Data on mean U.S. dollar (USD) sales and the weight of formula-based products sold for more than $7,000 USD annually between 2017 and 2019 were obtained. DHA and iron content, as well as scoop sizes in grams for formula-based products, were obtained from formula manufacturers. The formula equivalent to liquid ounces consumed was calculated.
The team compared the mean DHA and iron concentrations of infant formulas sold to U.S. residents to recommendations issued by regulatory authorities such as the FDA, CODEX Alimentarius, which represents the World Health Organization (WHO) and the United Nations Food and Agriculture Organization, as well as the European Commission.
The status of protein hydrolyzation in the formulas was categorized as amino-acid-based, partially hydrolyzed, completely hydrolyzed, or intact proteins. Formulas comprising amino acid-based or completely hydrolyzed proteins were classified as hypoallergenic formulas.
A total of eight billion USD in sales between 2017 and 2019 was reported, which equates to 56 billion formula-equivalent ounces sold. About 6% of the sold infant formulas were soy protein-based, whereas 64% and 25% of the infant formulas purchased comprised intact proteins and incompletely hydrolyzed proteins, respectively. Moreover, 6% of the formula-based products purchased were hypoallergenic.
On average, infant formulas purchased by U.S. residents comprised 1.8 mg/100 kcal within the U.S. FDA regulations. However, these formulas exceeded the maximal permissible iron concentration for stage 1 infant formulas recommended by the EU of 1.30 mg/100 kcal.
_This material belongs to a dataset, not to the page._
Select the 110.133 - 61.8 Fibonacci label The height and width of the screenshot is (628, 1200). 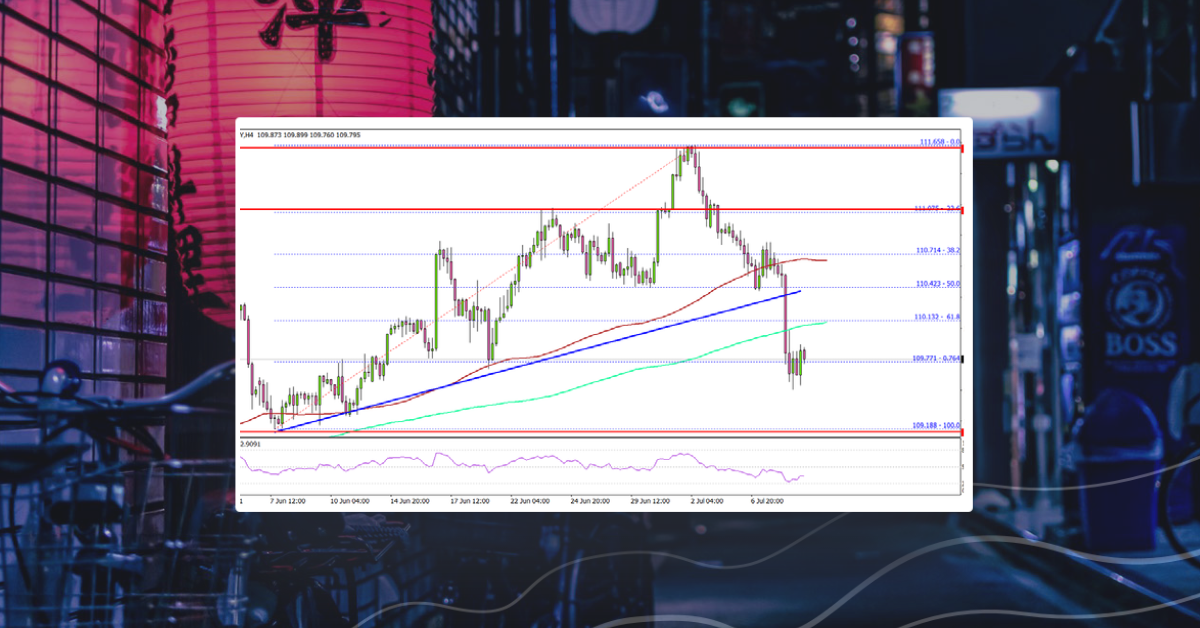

Among the products, the maximum and minimum iron concentrations in the purchased products were 1.9 and 1.0 mg/100 kcal, respectively.
Formulas comprising intact proteins comprised the highest amount of iron, whereas those comprising partially hydrolyzed proteins comprised the least amount of iron at mean values of 1.9 mg/100 kcal and 1.7 mg/100 kcal, respectively. About 96% of the formulas had an iron concentration exceeding 1.30 mg/100 kcal. DHA was not an essential component of U.S. infant formulas.
The mean DHA concentration among the purchased formulas was 13.0 mg/100 kcal, which is considerably below the minimal DHA content required for stage 1 and stage 2 infant formulas of 20 mg/100 kcal according to EU standards. The purchased product with the maximum DHA content comprised 17.0 mg/100 kcal of DHA.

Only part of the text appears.